_Your task_
Update the rows from the line with "This screenshot has height=821, width=1500." up to and including the line with "point(1990,1041)", replacing "Toolbox" with "Wrench" and keeping everything else the same.

-- BEGIN Supplied data --

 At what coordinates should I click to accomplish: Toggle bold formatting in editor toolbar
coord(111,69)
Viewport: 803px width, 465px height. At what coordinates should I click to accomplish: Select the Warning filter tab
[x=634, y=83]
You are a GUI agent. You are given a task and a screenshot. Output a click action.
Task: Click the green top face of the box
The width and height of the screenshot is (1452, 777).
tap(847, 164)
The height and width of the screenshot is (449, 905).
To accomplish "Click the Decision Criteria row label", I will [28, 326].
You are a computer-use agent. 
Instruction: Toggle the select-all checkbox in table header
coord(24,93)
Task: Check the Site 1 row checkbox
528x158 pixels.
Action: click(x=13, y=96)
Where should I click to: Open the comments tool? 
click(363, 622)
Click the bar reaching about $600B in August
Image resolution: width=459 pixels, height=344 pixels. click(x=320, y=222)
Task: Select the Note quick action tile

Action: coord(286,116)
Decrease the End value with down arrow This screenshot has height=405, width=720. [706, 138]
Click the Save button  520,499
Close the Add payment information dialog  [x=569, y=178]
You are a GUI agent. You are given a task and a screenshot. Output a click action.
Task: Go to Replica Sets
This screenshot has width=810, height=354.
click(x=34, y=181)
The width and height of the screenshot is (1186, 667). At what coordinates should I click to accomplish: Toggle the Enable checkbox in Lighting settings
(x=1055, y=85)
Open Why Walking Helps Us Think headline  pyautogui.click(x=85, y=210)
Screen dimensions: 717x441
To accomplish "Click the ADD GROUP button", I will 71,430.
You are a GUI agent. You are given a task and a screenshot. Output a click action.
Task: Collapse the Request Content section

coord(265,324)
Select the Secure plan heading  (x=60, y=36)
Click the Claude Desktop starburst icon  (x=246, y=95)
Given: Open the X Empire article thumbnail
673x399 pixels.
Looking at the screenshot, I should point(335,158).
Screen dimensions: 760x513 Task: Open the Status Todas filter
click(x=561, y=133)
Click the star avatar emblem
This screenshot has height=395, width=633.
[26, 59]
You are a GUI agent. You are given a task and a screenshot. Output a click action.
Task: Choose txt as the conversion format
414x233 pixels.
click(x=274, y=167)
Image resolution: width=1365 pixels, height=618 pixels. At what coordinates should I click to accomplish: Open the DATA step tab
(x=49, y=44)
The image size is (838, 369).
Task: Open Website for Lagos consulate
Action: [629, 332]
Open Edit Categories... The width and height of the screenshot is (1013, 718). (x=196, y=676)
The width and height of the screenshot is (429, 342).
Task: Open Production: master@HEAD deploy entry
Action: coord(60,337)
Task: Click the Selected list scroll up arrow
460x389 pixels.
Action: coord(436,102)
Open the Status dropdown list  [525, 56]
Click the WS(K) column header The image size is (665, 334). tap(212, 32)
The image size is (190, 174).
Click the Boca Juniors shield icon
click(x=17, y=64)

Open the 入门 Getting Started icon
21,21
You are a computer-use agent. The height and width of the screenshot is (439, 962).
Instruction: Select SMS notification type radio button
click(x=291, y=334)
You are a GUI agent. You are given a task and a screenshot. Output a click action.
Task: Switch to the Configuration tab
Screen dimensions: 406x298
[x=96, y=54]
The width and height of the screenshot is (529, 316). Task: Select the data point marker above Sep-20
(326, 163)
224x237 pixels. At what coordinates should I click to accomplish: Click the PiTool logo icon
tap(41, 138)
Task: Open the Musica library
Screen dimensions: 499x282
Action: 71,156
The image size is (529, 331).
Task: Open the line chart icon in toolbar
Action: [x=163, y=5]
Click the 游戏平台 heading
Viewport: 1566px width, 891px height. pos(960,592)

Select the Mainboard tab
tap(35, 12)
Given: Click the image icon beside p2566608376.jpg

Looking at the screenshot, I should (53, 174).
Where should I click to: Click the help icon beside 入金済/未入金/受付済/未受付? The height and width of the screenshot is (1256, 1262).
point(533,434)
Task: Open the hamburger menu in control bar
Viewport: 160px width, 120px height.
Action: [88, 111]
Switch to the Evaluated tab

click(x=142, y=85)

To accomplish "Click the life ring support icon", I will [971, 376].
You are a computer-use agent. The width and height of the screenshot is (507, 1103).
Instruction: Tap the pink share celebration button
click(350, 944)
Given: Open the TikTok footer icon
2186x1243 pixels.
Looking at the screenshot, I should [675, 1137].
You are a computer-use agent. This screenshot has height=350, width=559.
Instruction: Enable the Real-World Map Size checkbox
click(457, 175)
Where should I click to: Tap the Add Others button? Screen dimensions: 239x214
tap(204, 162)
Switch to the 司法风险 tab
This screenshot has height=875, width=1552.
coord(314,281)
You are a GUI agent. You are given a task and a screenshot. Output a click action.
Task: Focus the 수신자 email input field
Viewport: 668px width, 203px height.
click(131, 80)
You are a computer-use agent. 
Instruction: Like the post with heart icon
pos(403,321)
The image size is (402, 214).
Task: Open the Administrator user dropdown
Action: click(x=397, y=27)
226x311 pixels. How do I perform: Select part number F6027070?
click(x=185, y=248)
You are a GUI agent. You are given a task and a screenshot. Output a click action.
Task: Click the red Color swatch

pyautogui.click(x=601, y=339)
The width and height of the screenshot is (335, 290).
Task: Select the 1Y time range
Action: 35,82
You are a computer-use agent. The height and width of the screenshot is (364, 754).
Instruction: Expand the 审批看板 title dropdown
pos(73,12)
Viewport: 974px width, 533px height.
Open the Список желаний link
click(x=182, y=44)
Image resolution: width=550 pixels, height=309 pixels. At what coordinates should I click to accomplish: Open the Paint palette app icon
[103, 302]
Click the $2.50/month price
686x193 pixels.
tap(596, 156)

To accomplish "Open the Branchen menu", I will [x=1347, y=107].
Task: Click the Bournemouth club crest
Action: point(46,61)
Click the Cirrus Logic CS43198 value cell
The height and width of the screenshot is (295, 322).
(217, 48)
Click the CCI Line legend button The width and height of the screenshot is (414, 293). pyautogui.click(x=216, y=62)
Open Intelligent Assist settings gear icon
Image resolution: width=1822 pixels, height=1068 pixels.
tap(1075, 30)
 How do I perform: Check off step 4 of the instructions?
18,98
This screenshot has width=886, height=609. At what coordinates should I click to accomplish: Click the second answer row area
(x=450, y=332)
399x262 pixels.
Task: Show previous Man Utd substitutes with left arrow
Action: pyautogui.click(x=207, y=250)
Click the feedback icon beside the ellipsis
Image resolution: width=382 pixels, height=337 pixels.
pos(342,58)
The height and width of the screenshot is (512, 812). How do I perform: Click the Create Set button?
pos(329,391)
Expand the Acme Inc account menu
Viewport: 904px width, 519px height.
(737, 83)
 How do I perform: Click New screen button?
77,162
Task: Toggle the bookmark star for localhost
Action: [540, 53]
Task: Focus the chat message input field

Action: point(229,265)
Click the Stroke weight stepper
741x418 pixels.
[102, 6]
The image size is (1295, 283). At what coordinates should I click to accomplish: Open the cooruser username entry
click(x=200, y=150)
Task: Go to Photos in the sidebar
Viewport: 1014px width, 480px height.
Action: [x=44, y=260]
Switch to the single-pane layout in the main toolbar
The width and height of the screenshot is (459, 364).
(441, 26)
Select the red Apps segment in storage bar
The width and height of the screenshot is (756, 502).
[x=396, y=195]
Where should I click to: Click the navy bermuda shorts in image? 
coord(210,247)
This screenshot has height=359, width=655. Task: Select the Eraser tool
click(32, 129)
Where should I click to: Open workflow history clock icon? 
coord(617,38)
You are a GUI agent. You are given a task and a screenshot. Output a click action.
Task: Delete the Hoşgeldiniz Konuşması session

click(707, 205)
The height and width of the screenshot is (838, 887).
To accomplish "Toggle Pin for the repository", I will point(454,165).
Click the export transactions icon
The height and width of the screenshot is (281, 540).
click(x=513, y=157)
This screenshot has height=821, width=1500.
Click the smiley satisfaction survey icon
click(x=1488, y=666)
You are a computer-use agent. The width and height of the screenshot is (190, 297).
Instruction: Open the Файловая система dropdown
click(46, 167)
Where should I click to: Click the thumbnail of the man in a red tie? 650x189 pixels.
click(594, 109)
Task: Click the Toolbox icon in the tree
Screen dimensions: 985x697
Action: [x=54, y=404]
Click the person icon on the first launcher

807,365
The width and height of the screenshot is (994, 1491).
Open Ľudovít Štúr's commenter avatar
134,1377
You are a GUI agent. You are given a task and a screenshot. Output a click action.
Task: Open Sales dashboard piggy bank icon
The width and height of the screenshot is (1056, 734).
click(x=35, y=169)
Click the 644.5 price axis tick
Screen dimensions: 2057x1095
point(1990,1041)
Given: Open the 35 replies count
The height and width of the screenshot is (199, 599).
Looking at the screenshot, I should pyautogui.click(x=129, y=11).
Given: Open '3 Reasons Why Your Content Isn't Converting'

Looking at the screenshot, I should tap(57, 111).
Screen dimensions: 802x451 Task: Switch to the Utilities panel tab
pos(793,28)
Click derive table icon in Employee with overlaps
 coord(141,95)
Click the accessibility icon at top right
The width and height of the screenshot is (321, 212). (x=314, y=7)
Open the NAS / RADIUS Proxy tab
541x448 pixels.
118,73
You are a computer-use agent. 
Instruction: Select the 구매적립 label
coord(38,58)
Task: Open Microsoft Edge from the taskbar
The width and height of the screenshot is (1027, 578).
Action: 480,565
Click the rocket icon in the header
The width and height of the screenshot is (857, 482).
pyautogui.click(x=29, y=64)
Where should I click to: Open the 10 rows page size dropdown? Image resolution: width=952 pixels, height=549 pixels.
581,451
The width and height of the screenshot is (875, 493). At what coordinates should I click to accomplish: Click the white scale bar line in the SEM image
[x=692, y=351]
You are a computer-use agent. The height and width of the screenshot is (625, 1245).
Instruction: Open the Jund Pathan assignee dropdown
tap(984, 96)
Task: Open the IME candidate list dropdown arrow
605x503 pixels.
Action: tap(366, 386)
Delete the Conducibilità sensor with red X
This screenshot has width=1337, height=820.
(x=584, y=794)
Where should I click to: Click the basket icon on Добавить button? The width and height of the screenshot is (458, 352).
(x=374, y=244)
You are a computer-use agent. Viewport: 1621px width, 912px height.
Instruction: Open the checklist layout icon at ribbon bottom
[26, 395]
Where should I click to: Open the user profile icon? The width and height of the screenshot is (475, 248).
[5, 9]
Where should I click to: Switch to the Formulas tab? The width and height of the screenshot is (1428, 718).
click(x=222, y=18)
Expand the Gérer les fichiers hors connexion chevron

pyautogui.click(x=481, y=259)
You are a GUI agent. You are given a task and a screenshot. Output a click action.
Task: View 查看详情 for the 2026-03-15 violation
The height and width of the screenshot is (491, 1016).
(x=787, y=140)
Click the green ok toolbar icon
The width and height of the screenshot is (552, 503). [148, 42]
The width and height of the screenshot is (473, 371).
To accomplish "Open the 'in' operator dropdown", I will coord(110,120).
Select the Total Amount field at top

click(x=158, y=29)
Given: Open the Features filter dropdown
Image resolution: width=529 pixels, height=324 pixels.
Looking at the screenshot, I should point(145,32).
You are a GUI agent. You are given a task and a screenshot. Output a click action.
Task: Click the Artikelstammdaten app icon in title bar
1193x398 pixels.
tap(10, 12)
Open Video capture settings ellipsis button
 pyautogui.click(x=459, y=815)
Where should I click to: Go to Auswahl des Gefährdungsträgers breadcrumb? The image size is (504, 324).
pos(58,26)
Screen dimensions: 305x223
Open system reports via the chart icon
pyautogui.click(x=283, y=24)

-- END Supplied data --

_Solution to this exercise_
This screenshot has height=821, width=1500.
Click the smiley satisfaction survey icon
click(x=1488, y=666)
You are a computer-use agent. The width and height of the screenshot is (190, 297).
Instruction: Open the Файловая система dropdown
click(46, 167)
Where should I click to: Click the thumbnail of the man in a red tie? 650x189 pixels.
click(594, 109)
Task: Click the Wrench icon in the tree
Screen dimensions: 985x697
Action: [x=54, y=404]
Click the person icon on the first launcher

807,365
The width and height of the screenshot is (994, 1491).
Open Ľudovít Štúr's commenter avatar
134,1377
You are a GUI agent. You are given a task and a screenshot. Output a click action.
Task: Open Sales dashboard piggy bank icon
The width and height of the screenshot is (1056, 734).
click(x=35, y=169)
Click the 644.5 price axis tick
Screen dimensions: 2057x1095
point(1990,1041)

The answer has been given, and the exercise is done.